Libya remains politically unstable, with a fragile security situation across the country. In their SFAR issued back in March 2019, the U.S. said that the main threat to aviation at the lower flight levels stems from the widespread proliferation of man-portable air-defence systems (MANPADS) across the country:

“Both GNA and advancing LNA forces have access to advanced man portable air defense systems (MANPADS) and likely anti-aircraft artillery. These ground-based weapon systems present a risk to aircraft, but only at altitudes below FL300. LNA forces have tactical aircraft capable of intercepting aircraft at altitudes at and above FL300 within the self-declared military zone in Western Libya, which may present an inadvertent risk to civil aviation operations in Western Libya. While the LNA tactical aircraft threat is likely intended for GNA military aircraft, an inadvertent risk remains for civil aviation at all altitudes due to potential miscalculation or misidentification.”

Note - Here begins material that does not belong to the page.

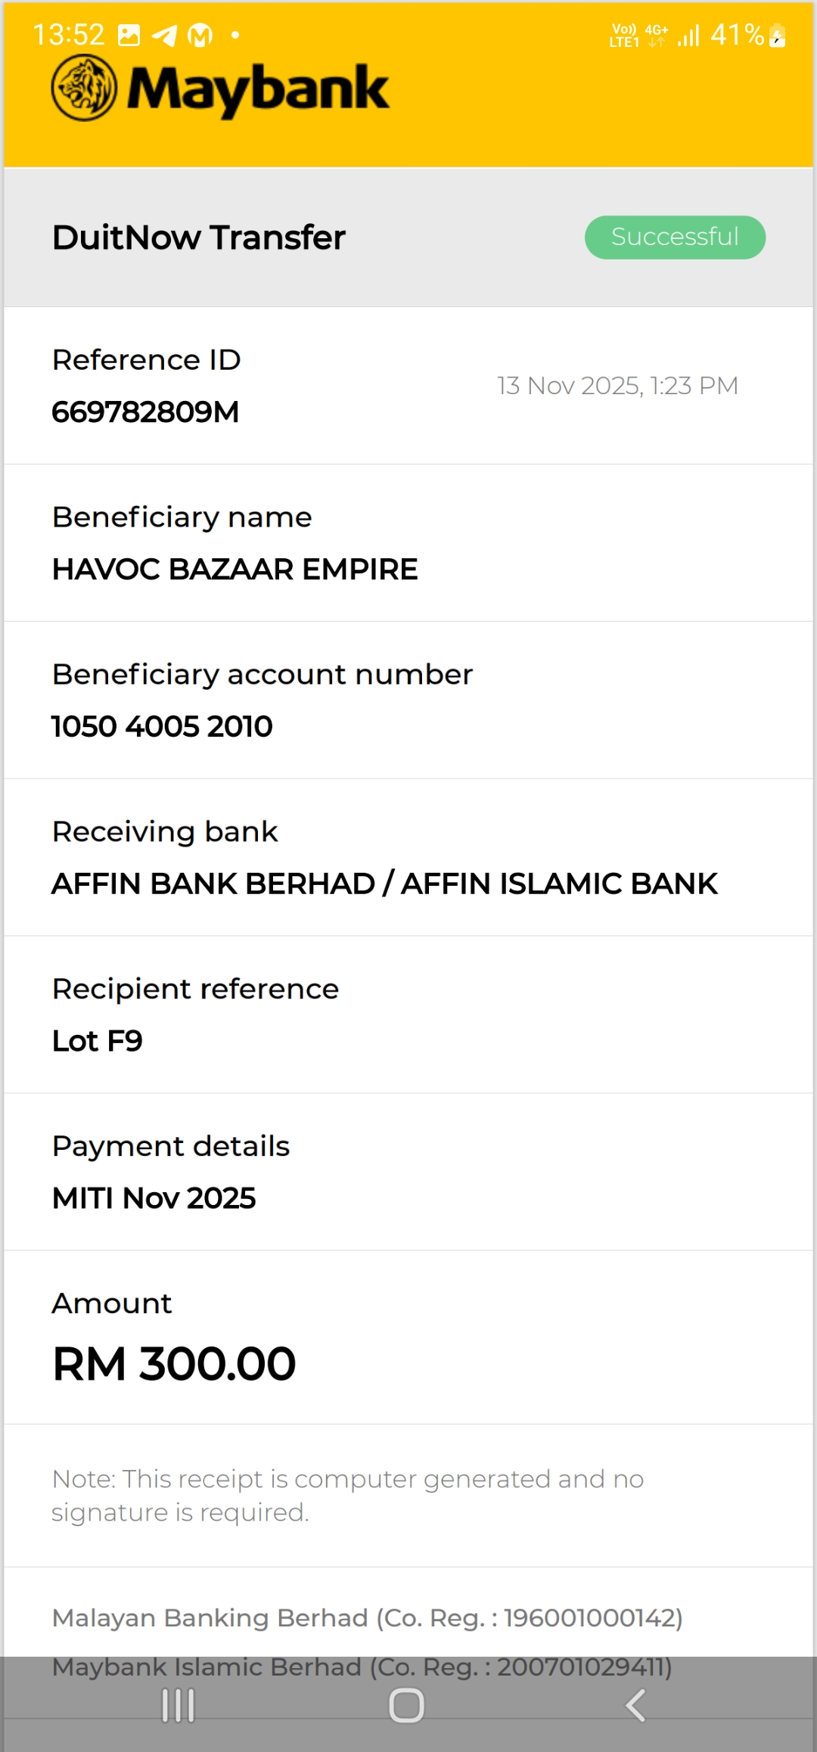This screenshot has width=817, height=1752.
Task: Tap the Maybank M notification icon
Action: [200, 36]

However, there are factions on the ground in Libya which possess weapons capable of targeting aircraft above FL300. The LNA is one of many armed groups in Libya which continues to use various rocket systems looted from Gaddafi’s stockpiles at the end of the war in 2011. In May 2018, the LNA proudly displayed a refurbished Russian-made surface-to-air missile system at HLLB/Benina Airbase in Benghazi. This system has the capability to engage aircraft at altitudes up to FL450.

The opposing GNA forces have surface-to-air missile systems of their own. Some reports indicate that the GNA are in possession of the Russian-made SA-3 system, which has the capability to engage aircraft at altitudes over FL800.

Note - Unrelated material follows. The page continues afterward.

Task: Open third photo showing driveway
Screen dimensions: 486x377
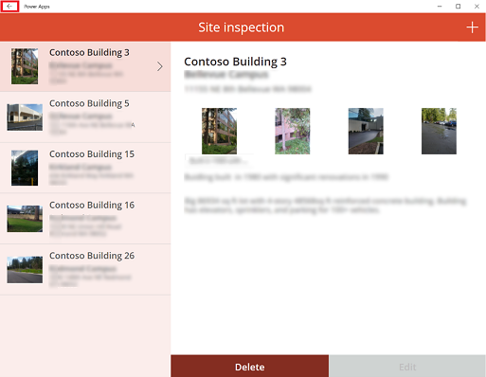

With the current conflict between these and other rival factions on the ground in Libya now escalating, it’s not clear what level of control the main players hold over their missile systems.

Bottom line, there’s still a potential risk to aircraft at all altitudes and across all parts of Libya.

Even if you are allowed to overfly the country, there are only two approved routes available, in the far north-eastern corner of the country, as per HLLL Libyan Notam A0063/17:

Northbound: LOSUL UP128 LAB UM979 RAMLI UZ270 OLMAX (even levels)
Southbound: RASNO UY751 LOSUL (odd levels)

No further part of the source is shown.